** WORK REQUEST **
Copy the records word for word, omitting all pictures.

** DATASET ENTRIES **

++++++

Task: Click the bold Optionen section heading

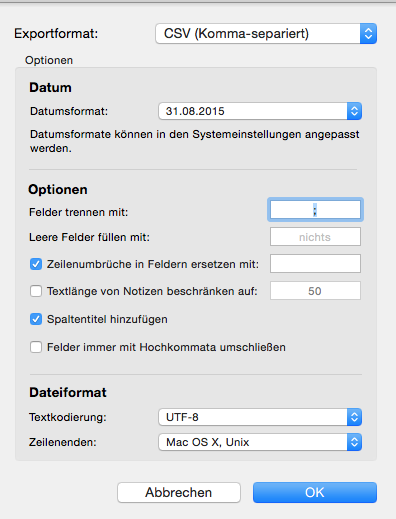Action: pyautogui.click(x=58, y=189)
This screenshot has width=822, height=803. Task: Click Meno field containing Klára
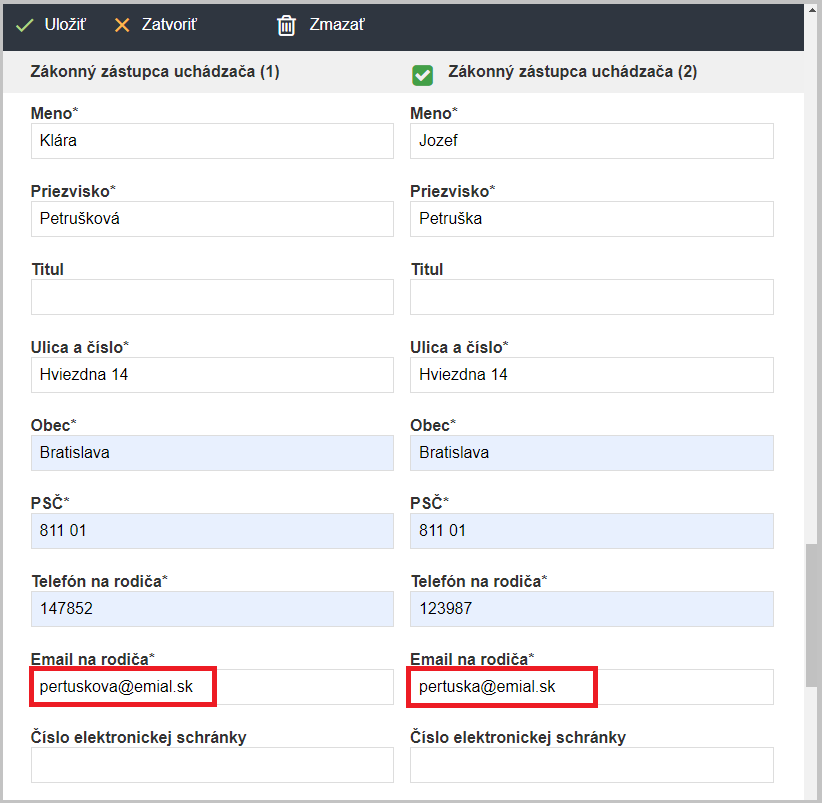(x=212, y=141)
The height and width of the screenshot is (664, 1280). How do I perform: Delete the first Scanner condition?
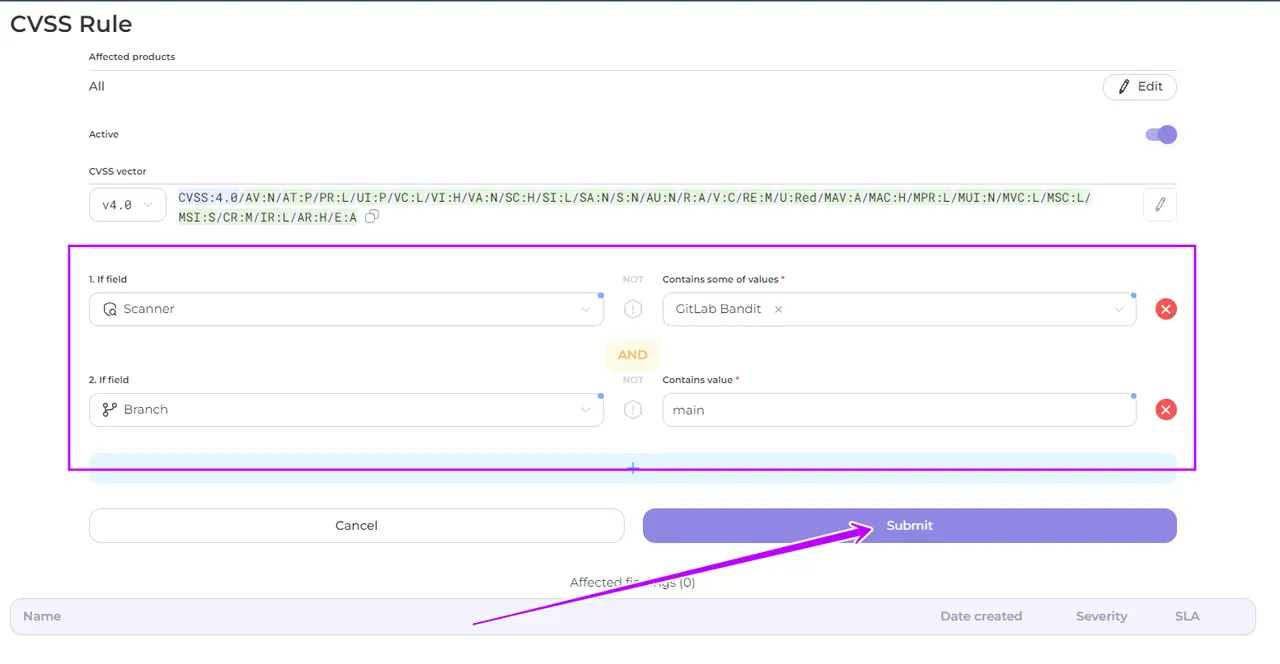[1165, 309]
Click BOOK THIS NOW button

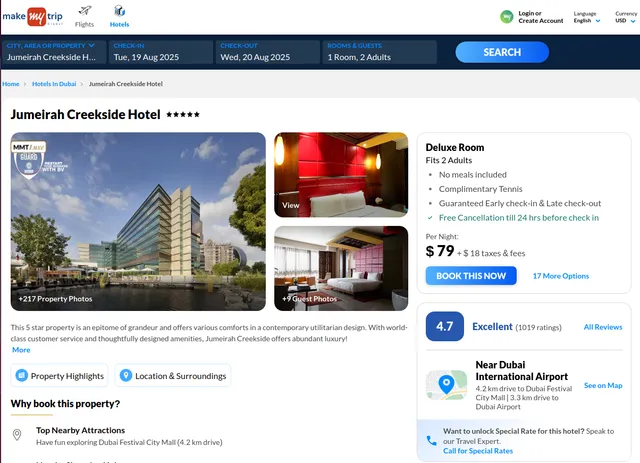471,276
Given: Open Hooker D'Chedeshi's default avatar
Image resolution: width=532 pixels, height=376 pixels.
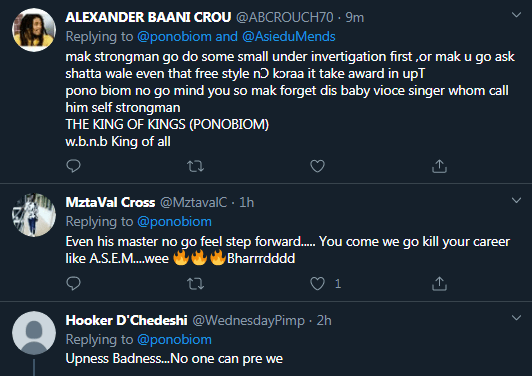Looking at the screenshot, I should 34,333.
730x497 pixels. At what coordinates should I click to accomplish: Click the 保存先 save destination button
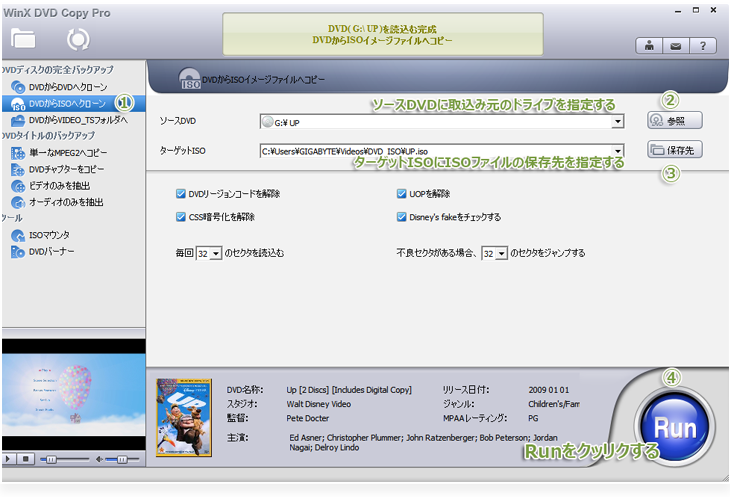pyautogui.click(x=675, y=150)
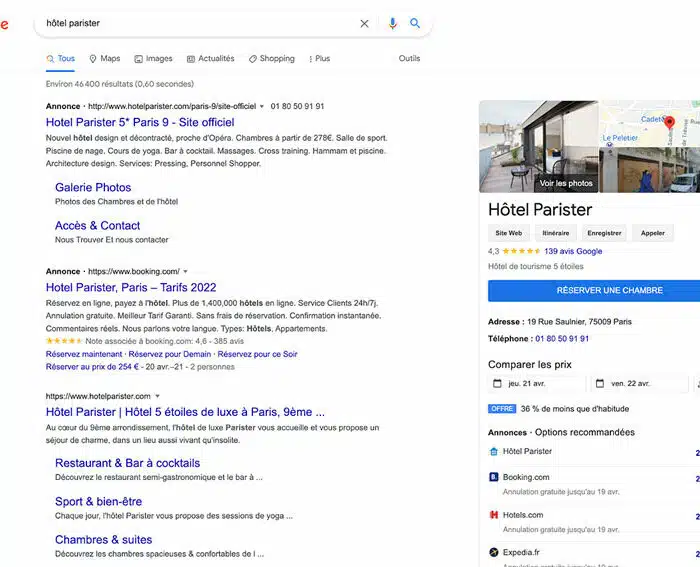Image resolution: width=700 pixels, height=567 pixels.
Task: Open the check-in date picker jeu. 21 avr.
Action: (x=536, y=384)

++++++

** RESULT FOR THIS TASK **
Task: Click the bold Optionen section heading

Action: pyautogui.click(x=58, y=189)
This screenshot has width=822, height=803. Task: Click Meno field containing Klára
(x=212, y=141)
The height and width of the screenshot is (664, 1280). How do I perform: Delete the first Scanner condition?
[1165, 309]
Click BOOK THIS NOW button

471,276
Given: Open Hooker D'Chedeshi's default avatar
Image resolution: width=532 pixels, height=376 pixels.
Looking at the screenshot, I should 34,333.
730x497 pixels. At what coordinates should I click to accomplish: Click the 保存先 save destination button
pyautogui.click(x=675, y=150)
Image resolution: width=700 pixels, height=567 pixels.
Task: Open the check-in date picker jeu. 21 avr.
Action: (x=536, y=384)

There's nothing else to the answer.